Hansard is the debut play by actor Simon Woods, who enjoys a deep knowledge of his subject. The characters are a middle-aged couple, the Heskeths, who occupy
‘a country house in Oxfordshire. Georgian. Good bones. Not large’. The year is 1988 and Robin is a busy Tory MP whose wife Diana has realised that she loathes the Conservative party and all its doings. ‘They talk a good game,’ she says, ‘but they’re unbelievably dangerous.’ As a lifelong leftie, she has even started begging strangers to vote against her husband, whose policies ‘inflict damage on the most vulnerable in society’. She also suspects him of philandering and has taken to appearing unannounced at his London flat.

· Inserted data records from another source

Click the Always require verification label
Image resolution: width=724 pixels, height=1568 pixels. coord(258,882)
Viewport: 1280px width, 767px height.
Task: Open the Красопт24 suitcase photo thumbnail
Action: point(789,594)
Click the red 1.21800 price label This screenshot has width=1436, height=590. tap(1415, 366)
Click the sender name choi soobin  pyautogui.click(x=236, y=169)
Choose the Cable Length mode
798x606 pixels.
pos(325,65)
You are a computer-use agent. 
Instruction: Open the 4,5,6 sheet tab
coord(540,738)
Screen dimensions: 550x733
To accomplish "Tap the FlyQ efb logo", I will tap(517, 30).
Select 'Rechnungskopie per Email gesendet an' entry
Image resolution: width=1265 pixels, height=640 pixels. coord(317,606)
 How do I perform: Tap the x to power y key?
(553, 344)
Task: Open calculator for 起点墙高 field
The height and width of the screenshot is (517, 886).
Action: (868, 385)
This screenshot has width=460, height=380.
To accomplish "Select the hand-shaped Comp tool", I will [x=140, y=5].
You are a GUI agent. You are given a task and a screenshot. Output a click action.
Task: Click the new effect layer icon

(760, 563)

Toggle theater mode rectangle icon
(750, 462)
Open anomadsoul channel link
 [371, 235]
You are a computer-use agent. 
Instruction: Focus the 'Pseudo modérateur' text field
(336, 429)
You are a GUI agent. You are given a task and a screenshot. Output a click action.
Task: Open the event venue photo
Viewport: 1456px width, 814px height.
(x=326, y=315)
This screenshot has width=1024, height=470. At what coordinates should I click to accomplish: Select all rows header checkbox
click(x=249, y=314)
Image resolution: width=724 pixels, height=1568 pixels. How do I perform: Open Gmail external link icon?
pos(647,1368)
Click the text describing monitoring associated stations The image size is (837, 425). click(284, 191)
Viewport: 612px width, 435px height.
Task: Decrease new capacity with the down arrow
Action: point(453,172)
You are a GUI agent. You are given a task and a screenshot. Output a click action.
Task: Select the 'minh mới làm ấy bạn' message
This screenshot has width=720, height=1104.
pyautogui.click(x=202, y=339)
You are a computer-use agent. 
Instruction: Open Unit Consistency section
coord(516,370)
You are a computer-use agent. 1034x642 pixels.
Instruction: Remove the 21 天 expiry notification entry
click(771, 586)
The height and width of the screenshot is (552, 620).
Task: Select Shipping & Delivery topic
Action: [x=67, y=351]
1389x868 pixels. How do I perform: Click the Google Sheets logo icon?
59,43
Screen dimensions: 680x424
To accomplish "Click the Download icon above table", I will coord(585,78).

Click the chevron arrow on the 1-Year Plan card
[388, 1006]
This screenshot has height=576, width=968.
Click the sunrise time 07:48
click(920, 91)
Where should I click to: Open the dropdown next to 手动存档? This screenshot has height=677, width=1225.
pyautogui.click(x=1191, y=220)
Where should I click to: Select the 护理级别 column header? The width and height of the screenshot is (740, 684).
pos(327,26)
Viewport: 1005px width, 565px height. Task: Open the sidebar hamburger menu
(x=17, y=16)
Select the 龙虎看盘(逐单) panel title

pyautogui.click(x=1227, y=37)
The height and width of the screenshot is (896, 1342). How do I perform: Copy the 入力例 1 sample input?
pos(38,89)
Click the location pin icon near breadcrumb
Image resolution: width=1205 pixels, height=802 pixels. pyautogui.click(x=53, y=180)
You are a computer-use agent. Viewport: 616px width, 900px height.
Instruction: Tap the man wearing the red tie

Robin shares his wife’s talent for invective. To start with his insults are affectionate. ‘They don’t think you’re left-wing, darling, they think you’re highly strung.’ Later he gets unpleasant. He asks if her daily workload involves anything more than ‘moving the cushions around on the sofa’. And he dismisses her needy sexual advances as a symptom of Alzheimer’s. ‘First you left that courgette in the knife drawer, and now this.’ He blames her lustiness on drink. ‘Your allure smells like a marquee on the morning after a wedding.’
This is vicious stuff but the delivery is feather-light and charming. Perhaps the writer intended to portray Robin as a sadistic Tory ogre but Alex Jennings gives his cruel barbs an innocuous, even sophisticated playfulness. And Diana (Lindsay Duncan) seems oddly content to endure his put-downs and even to encourage them.
Those who recall the 1980s will recognise that the period dialogue is almost faultless. People of Robin’s age liked to call Princess Diana ‘Lady Di’ — a label coined by the tabloids when she first emerged as Prince Charles’s girlfriend.